● **RECORDED INFORMATION**:
#####

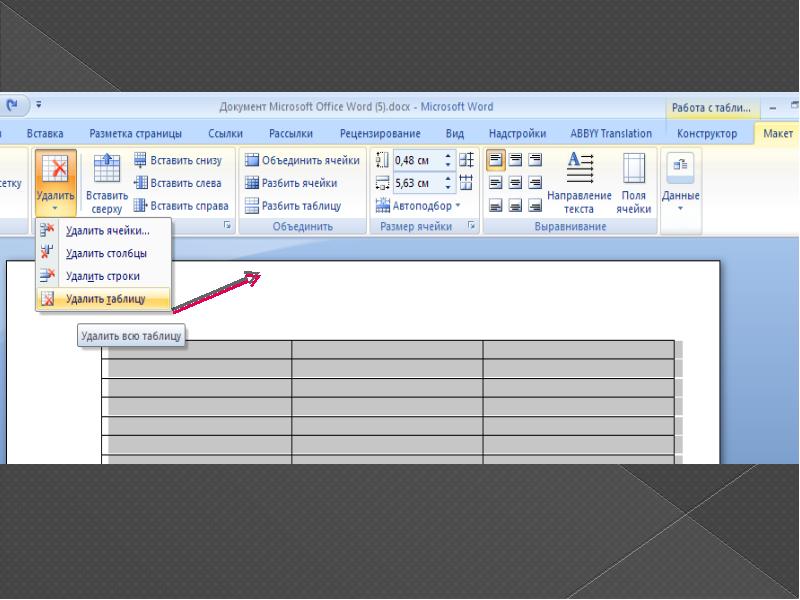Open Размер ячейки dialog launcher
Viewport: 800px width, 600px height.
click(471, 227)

#####

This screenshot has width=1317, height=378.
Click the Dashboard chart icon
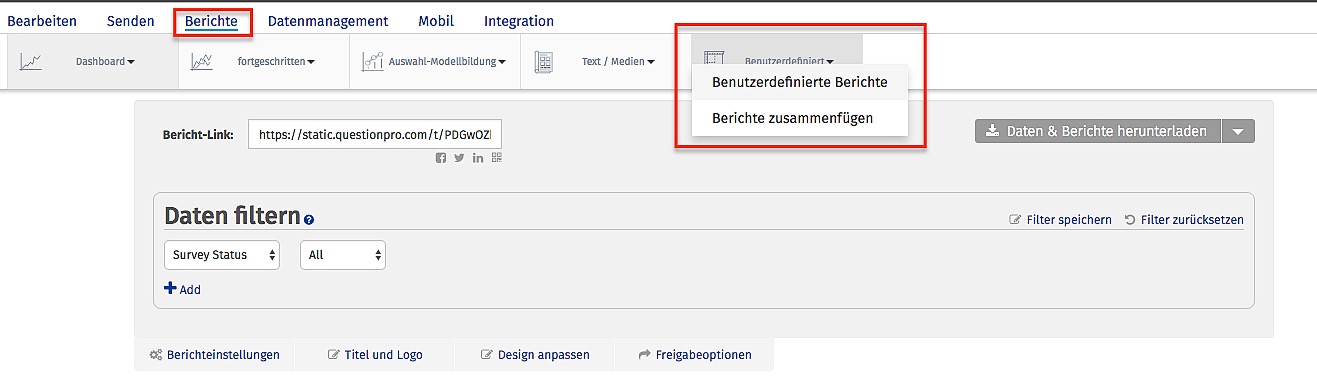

#####

● **WHAT THIS TASK INVOLVES**: Retype exactly the lines of the data above that fall between the line with "This screenshot has width=1317, height=378." and the line with "Click the Dashboard chart icon", inclusive, and add nothing.

● **EXPECTED OUTPUT**:
This screenshot has width=1317, height=378.
Click the Dashboard chart icon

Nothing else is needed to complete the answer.